### TEXT
┏━━
# Thread: explain how it is the asymptote plz

1. ## explain how it is the asymptote plz

Hello.

Can someone explain to me how the Horizontal Asymptote for this function is -1 (or the y-int. in an exponential function)?

so the question is ...

y= 2^x - 1

I graphed it, and the asymptote is one, I just would appreciate an explanation as to how it is so. Thanks!

2. For $\displaystyle y=2^x-1$, the asymptote should in fact be $\displaystyle y=-1$.

To find out why, let's first examine your standard exponential graph $\displaystyle y=a^x$

If a is positive, then any power of a can never make it negative. Even if you have a negative power, this will just give you a smaller and smaller fraction.

e.g

$\displaystyle 2^{-2} = \frac{1}{4}$

$\displaystyle 2^{-4} = \frac{1}{16}$ etc.

This is why $\displaystyle y=a^x, a >0$ can never be negative.

With $\displaystyle y=2^x-1$, the asymptote has simply been translated down, since now $\displaystyle 2^x$ can go 1 lower than it used to.

3. to simplify what he wrote, the "standard" equation $\displaystyle y=a^x$ is asymptotic to y=0 for all possible values of a, for all x in R.
and so when you add/subtract a constant to $\displaystyle y=a^x$, the graph will shift up/down, and so does the asymptote..
┗━━
### TO DO
• a. Echo the asymptote thread word for word, starting at "If a is positive, then" and ending at "it used to.".
• b. Answer these questions from the asymptote thread:
(i) What function does the opening post ask about?
(ii) What value does the first reply give for 2 raised to the power -4?
(iii) In the last post, what happens to the asymptote when a constant is added to or subtracted from y = a^x?
• c. Using the asymptote thread, explain why the horizontal asymptote of y = 2^x - 1 is y = -1.
The lines that come next are separate material, unrelated to the asymptote thread.

### RECORDED DATA
┏━━
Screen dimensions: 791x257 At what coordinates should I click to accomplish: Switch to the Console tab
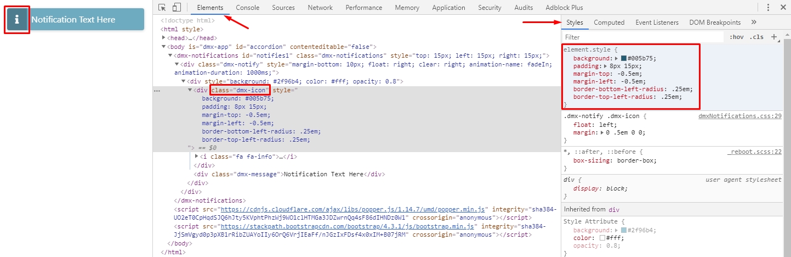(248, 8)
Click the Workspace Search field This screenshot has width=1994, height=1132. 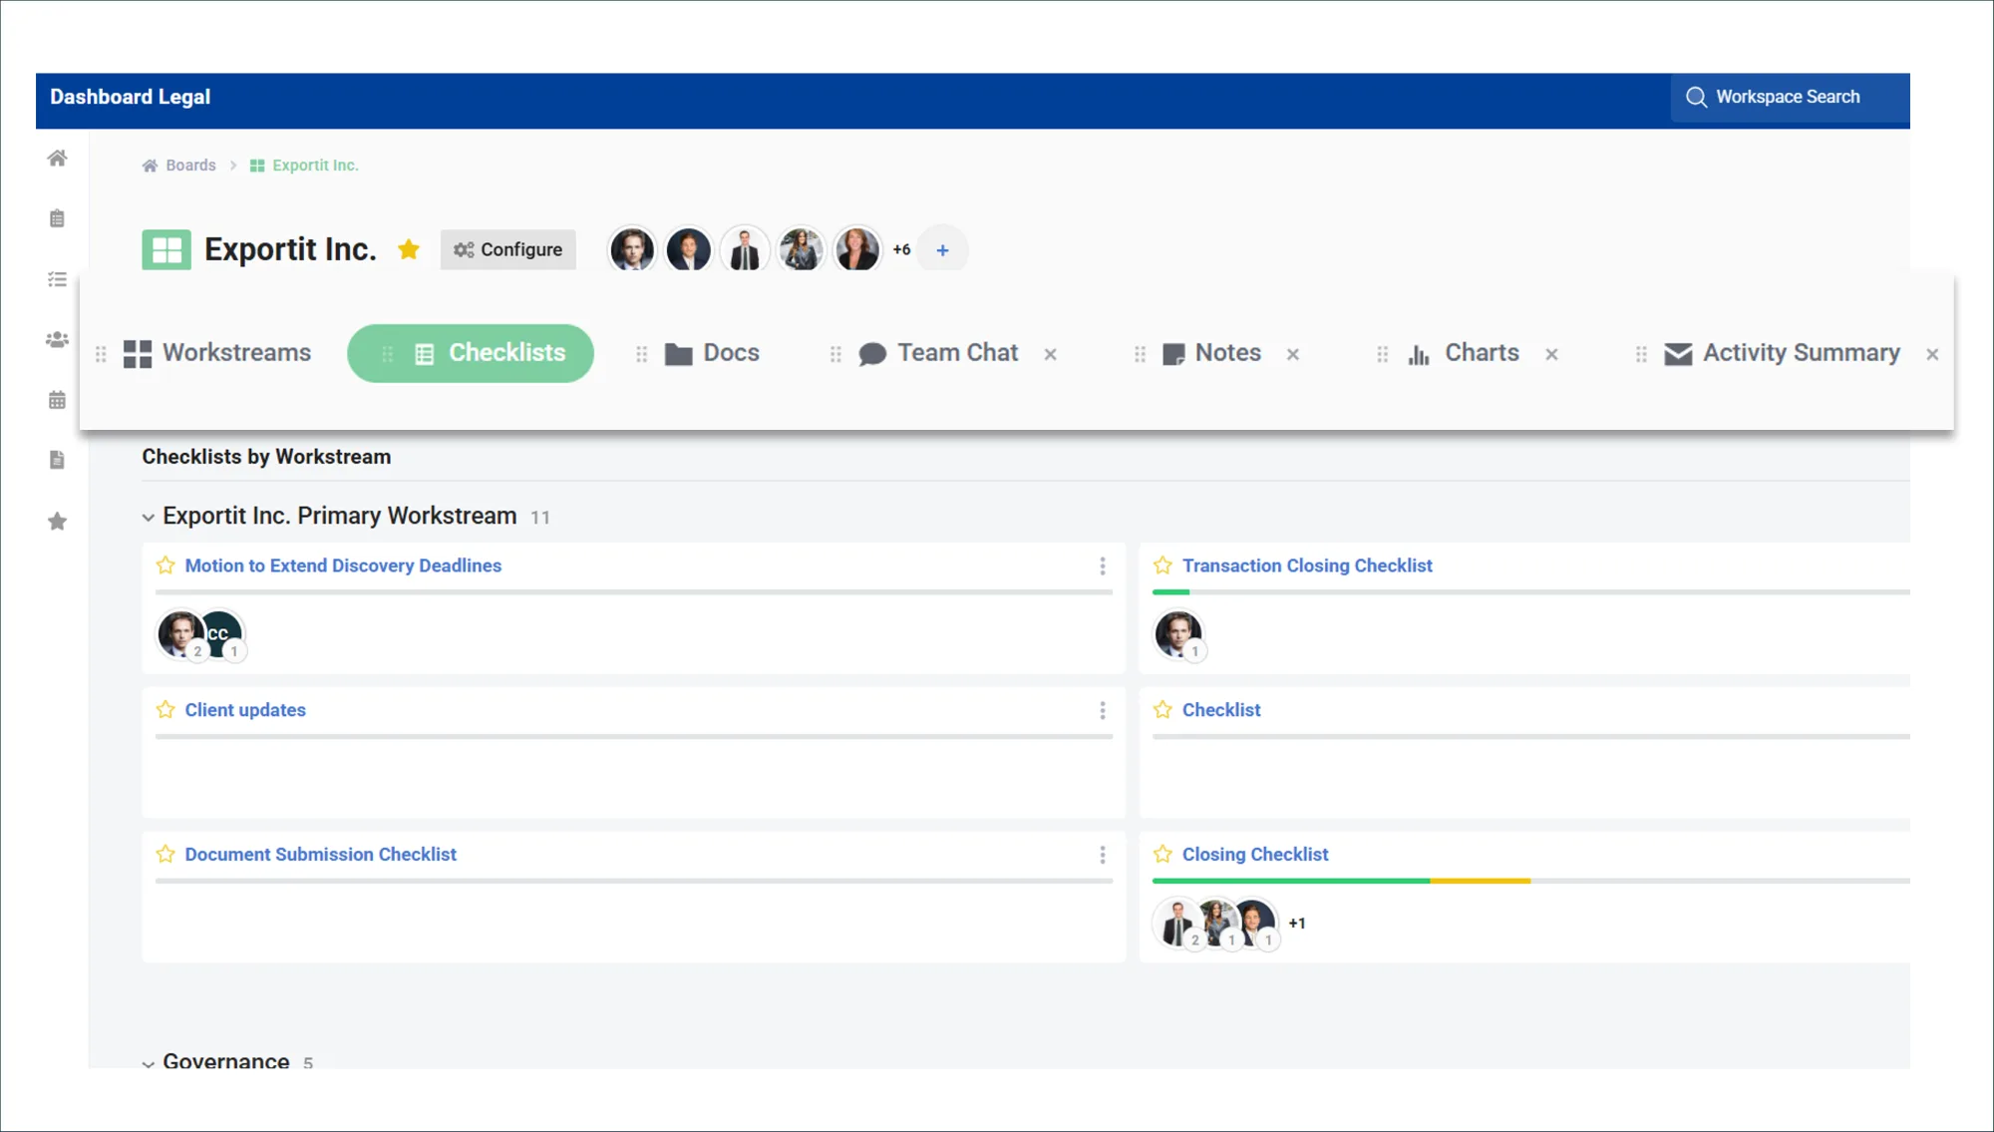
┗━━
### ANSWERS
• a.
If a is positive, then any power of a can never make it negative. Even if you have a negative power, this will just give you a smaller and smaller fraction.

e.g

$\displaystyle 2^{-2} = \frac{1}{4}$

$\displaystyle 2^{-4} = \frac{1}{16}$ etc.

This is why $\displaystyle y=a^x, a >0$ can never be negative.

With $\displaystyle y=2^x-1$, the asymptote has simply been translated down, since now $\displaystyle 2^x$ can go 1 lower than it used to.

• b.
(i) y = 2^x - 1
(ii) 1/16
(iii) It shifts up or down along with the graph.

• c. For positive a, no power of a can be negative, because a negative exponent only gives a smaller and smaller fraction, so y = a^x never drops below 0. Subtracting 1 translates the graph down, letting 2^x - 1 go 1 lower than before. The asymptote therefore moves from y = 0 to y = -1.